By Myra P. Saefong and Sara Sjolin, MarketWatch
SAN FRANCISCO (MarketWatch) — Oil futures fell below $94 a barrel Thursday, pressured by strength in the U.S. dollar, as comments from the European Central Bank’s president about downside risks to the region’s economic recovery raised worries about energy demand.

Crude-oil futures for May delivery CLK3 -1.28% shed 75 cents, or 0.8%, to $93.70 a barrel on the New York Mercantile Exchange.
The contract settled with a $2.74 loss at $94.45 a barrel on Wednesday, hurt by a bigger-than-expected increase in last week’s U.S. crude supplies and a slowdown in private-payrolls growth.

Oil investors on Thursday were tracking monetary-policy decisions from major economies.

“The inaugural speech from Japan’s new finance minister initially buoyed markets overnight,” said Matt Smith, commodity analyst at Schneider Electric in Louisville, Ky.

“Then a more bearish tone was cast by the Bank of England and ECB as they kept interest rates unchanged at low levels, while reaffirming the need for ongoing accommodative monetary policy to keep their respective economies from derailing further,” he said.

Both the European Central Bank and the Bank of England left rates at record lows. At the ECB’s monthly news conference, President Mario Draghi acknowledged that the recovery in the second half of th year is still at risk of being thrown off course.

Wednesday’s petroleum inventory data seemed to be “the straw that broke the camel’s back for this recent rally” in oil, said Smith. Then Thursday’s poor jobless-claims data — hot on the heels of Wednesday’s weak ADP report and ahead of nonfarm payrolls Friday — combined with downbeat comments out of the ECB’s Draghi to send crude spiraling lower,” he said.

Information -

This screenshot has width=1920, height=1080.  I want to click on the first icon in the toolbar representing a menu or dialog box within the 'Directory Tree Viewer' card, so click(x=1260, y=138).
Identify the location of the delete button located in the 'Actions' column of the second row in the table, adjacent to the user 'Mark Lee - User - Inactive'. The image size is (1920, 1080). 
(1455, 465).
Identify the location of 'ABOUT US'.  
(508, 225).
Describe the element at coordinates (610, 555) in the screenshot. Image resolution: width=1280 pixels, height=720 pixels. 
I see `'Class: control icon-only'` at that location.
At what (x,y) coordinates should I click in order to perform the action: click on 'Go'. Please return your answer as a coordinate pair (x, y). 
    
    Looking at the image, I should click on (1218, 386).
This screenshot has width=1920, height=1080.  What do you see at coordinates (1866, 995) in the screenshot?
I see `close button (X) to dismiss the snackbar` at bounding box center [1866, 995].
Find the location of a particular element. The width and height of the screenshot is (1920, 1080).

What to do -
a – Which people does the oil-market article name? List every one.
b – Does the oil-market article support each statement below? Answer yes or no and quote the words that decide it.
(i) Crude-oil futures for May delivery lost 75 cents on Thursday.
(ii) The Bank of England raised interest rates.
(iii) The contract settled at $94.45 a barrel on Wednesday.
c – Answer these questions from the oil-market article:
(i) In what city is Matt Smith based?
(ii) What happened to last week's U.S. crude supplies?
(iii) What data were due on Friday?

Answers for each item -
a – Myra P. Saefong, Sara Sjolin, Matt Smith, Mario Draghi

b –
(i) Yes: "shed 75 cents, or 0.8%, to $93.70 a barrel"
(ii) No: "Both the European Central Bank and the Bank of England left rates at record lows."
(iii) Yes: "The contract settled with a $2.74 loss at $94.45 a barrel on Wednesday"

c –
(i) Louisville, Ky.
(ii) They showed a bigger-than-expected increase.
(iii) Nonfarm payrolls.